## Problem statement
Copy the records word for word, from their beginning through the line containing "the 'Category' header", with both ends included.

## Data section
---*---
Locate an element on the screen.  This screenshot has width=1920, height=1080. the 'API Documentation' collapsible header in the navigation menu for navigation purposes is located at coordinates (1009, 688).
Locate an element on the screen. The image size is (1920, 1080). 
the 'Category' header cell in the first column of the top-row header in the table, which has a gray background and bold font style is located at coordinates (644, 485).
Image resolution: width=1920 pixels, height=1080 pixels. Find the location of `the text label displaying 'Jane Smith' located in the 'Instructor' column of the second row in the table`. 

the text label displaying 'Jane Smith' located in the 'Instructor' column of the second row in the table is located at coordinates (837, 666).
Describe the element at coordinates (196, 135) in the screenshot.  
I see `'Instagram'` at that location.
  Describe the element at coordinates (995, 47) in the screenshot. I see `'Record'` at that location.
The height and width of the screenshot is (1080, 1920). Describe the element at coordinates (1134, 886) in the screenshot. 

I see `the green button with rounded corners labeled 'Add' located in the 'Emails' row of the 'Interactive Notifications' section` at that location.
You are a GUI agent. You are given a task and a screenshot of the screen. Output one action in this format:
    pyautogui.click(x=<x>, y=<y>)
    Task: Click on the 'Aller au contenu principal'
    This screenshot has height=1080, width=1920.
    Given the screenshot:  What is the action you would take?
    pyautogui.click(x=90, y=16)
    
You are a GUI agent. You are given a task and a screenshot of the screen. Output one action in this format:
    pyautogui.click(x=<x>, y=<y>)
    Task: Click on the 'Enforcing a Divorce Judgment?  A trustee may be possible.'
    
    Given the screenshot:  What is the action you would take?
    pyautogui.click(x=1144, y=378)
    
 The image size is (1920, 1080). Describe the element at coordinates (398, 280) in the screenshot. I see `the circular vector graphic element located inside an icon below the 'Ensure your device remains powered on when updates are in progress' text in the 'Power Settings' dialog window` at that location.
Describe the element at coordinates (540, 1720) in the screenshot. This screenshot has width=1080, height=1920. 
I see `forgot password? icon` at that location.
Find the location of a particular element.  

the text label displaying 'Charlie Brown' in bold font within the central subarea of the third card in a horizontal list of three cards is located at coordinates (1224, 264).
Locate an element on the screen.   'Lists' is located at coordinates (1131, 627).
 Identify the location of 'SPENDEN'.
---*---
## Exercise result
Locate an element on the screen.  This screenshot has width=1920, height=1080. the 'API Documentation' collapsible header in the navigation menu for navigation purposes is located at coordinates (1009, 688).
Locate an element on the screen. The image size is (1920, 1080). 
the 'Category' header cell in the first column of the top-row header in the table, which has a gray background and bold font style is located at coordinates (644, 485).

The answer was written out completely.